I wonder if I should raise the issue somewhere else. There may be a need for more precision in the formatting of pages for reconstructed protoforms; apparently there aren't guidelines to it the way there are for normal lexical pages in various languages. --Pereru (talk) 23:00, 27 July 2013 (UTC)

Pereru (talk)23:00, 27 July 2013

Yes, both are used, and that's why the redirect can be created. "Alternative form" is ambiguous when it comes to reconstructions. In some cases, there may be two forms that can both be reconstructed and both were demonstrably used by speakers at the time; this would be an alternative form in the same sense that we use it for regular languages.
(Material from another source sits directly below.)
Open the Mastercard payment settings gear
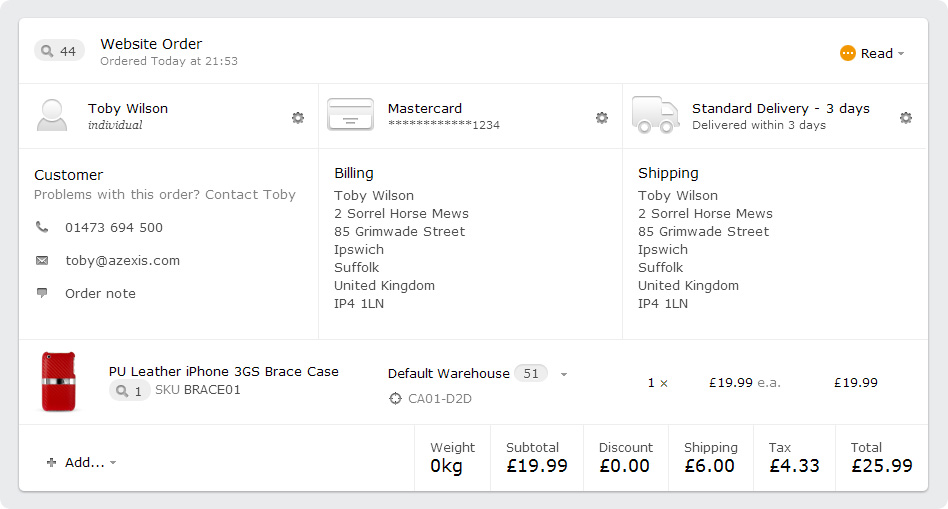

But it could also just mean an alternative reconstruction from a different source, and that speakers really used one or the other but we can't tell which. That isn't really an alternative form though, more like an alternative hypothesis/reconstruction. For the entries I created, I have used "alternative form" entries only in the first sense, and created redirects for the second type. That was the common practice for Indo-European entries before I came to Wiktionary, so I adopted it as well. Several of our PIE entries list alternative reconstructions either on the headword line or in a usage note.

CodeCat23:09, 27 July 2013
 

Also, here's a more general question. I see that alternate respellings of reconstructions (or even totally different reconstructed forms) already are in use in etymology sections of individual words, since I have come across some myself. So: should some kind of concerted effort be made to make everything consistent, i.e. should someone go looking for the "wrong" spellings of some reconstructed protoform and replace them with the "right" spellings? And what do we do if a source is cited, but it has the "wrong" spelling? (Maybe put the "right" spelling next to the "wrong" one in parenthesis? Or maybe leave the "wrong" spelling but link it to the "right" one?)

Pereru (talk)23:03, 27 July 2013

For several reconstructed languages we have a standard notation that is based on common practice (but never all; there will always be some that use another notation). That notation is described on the "about" pages, like WT:AGEM or WT:ASLA. There have been a few occasions where our standard notation has changed. The most notable is probably the use of ogoneks for Proto-Germanic. If etymologies use another spelling, I usually change them to reflect our standards. So far, I haven't had any that were sourced, but if they are, we should still use our own notation, and use the source's own notation when quoting it. Our etymology sections never directly quote sources, they are always paraphrasings, so converting the notation can just be part of that. I suppose it's assumed as understood that varying notations don't imply different reconstructions.